EXERCISE — Determine how many lines in the entries below contain "height", and output only that number.

INFORMATION PROVIDED —

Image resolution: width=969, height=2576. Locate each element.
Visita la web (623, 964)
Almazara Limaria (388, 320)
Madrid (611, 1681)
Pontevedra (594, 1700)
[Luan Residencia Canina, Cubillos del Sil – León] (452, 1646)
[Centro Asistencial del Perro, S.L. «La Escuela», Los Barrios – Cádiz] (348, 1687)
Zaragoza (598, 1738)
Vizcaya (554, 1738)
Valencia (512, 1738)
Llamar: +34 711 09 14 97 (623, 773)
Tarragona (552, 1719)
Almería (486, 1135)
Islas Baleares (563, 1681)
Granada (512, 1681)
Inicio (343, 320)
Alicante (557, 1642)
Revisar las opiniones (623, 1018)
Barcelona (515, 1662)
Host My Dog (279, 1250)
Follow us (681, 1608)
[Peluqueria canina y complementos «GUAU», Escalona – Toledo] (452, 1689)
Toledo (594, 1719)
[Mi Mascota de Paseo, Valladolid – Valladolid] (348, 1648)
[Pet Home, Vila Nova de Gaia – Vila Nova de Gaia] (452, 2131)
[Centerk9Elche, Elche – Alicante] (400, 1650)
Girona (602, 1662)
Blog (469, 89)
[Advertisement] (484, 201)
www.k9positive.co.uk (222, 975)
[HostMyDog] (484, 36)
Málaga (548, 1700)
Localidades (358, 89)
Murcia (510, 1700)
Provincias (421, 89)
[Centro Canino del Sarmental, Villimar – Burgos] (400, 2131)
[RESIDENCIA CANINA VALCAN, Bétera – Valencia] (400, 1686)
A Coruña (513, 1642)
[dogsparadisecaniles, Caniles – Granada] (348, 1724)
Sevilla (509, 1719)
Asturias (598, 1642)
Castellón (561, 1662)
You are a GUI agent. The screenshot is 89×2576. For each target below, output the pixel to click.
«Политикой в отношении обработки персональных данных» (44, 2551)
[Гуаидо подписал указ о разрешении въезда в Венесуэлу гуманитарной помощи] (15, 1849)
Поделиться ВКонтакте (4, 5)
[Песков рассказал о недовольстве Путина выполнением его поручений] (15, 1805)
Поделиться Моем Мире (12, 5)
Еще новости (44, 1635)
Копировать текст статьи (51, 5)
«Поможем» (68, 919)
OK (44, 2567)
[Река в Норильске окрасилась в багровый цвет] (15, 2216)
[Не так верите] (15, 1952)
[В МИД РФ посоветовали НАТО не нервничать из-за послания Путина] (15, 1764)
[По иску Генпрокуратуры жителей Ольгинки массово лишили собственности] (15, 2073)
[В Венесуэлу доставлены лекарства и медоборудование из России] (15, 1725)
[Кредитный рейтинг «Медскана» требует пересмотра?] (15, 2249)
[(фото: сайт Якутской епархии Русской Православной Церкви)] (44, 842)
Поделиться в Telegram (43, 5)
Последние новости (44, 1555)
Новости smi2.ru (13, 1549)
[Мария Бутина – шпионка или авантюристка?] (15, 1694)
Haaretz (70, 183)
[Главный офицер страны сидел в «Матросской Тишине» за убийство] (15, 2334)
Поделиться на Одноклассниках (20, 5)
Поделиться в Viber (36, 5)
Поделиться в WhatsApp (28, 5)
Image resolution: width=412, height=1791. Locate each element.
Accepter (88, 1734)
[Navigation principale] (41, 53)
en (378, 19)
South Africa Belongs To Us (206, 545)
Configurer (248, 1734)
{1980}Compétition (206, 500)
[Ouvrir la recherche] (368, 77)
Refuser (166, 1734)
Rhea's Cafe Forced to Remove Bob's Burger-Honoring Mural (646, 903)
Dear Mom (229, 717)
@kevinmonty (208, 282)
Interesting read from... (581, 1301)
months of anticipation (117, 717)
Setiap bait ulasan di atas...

THE COMPLETED TASK — 2